# [Assigned task 1]
Answer these about the column on Australian language:
(a) What was Oxford Australia's word-of-the-month for June?
(b) Up to what age did children sleep in those cots?
(c) Whose character is cited as an example of iconic Australian language?
# [Assigned task 2]
Continue the column on Australian language from its final sentence.

Top of Text segment

G’day, or not g’day. It’s a question of hanging on to our linguistic identity

July 7,2013

Listen here mate, you’re not my bud

Crikey! Iconic Australian language is under threat.

Streuth! Iconic Australian language, such as that used by Paul Hogan’s (pictured) character Crocodile Dundee, is under threat.

With all the carry-on in Canberra in recent weeks you probably missed Oxford Australia’s word-of-the-month for June: it was meat-safe cot. I challenge you to work it into a conversation sometime today; I challenge you to explain it.

Turns out they are cots covered in wire mesh to protect against insects and flies and early last century kids up to the age of five slept in them, particularly in rural areas. They’re now highly collectable pieces of Australiana, apparently. Certainly they’d be conversation starters – for instance, how on earth were parents allowed to put their children in cots Oxford describes as ”designed rather like a large meat safe, completely wired in with drop panels”. These days we reserve that sort of treatment for asylum-seekers.

Bottom of Text segment
Top of Data excerpt

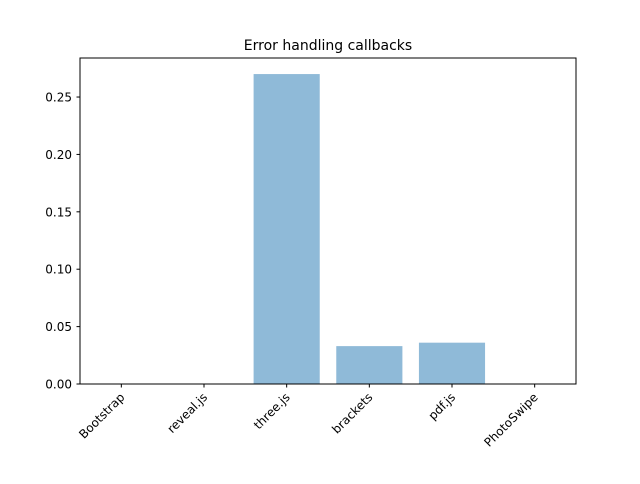 The height and width of the screenshot is (484, 640). Describe the element at coordinates (102, 416) in the screenshot. I see `x-tick-label: Bootstrap` at that location.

Bottom of Data excerpt

# [Response box 1]
(a) Meat-safe cot.
(b) Up to the age of five.
(c) Paul Hogan's character, Crocodile Dundee.

# [Response box 2]
Frankly, as words-of-the-month go, it’s not a particularly strong one. Put up against 2013’s first five words-of-the-month – Fonzie flat, stubloon, Canberra bashing, bunger and chook lit – it suffered by comparison.

You’d be familiar with each of them, as in: ”I was in the Fonzie flat (a self-contained dwelling usually above a garage) looking for me last stubloon (a brass token with an exchange value of one stubby of beer), when I turned on the telly, lit a bunger (cigarette) and there was Andrew Bolt Canberra-bashing (the act of criticising the Australian federal government and its bureaucracy) again – fair dinkum, even a bit of chook lit (fiction written for older women) would be more fun.”


It’s terrific that our language experts are celebrating such words, some new, some old, but I fear few of them will ever make it into common usage. They’re destined to remain curiosities, particularly as our language becomes more and more Americanised. If you doubt me, consider this: ”G’day” and ”G’day mate”, probably the most Australian of all our sometimes curious expressions, are under threat. If we’re not careful, it will be replaced by the hideously truncated greeting favoured by Americans: ”Hey”. Worse, ”Hey, buddy”. That’s two American words. Crikey.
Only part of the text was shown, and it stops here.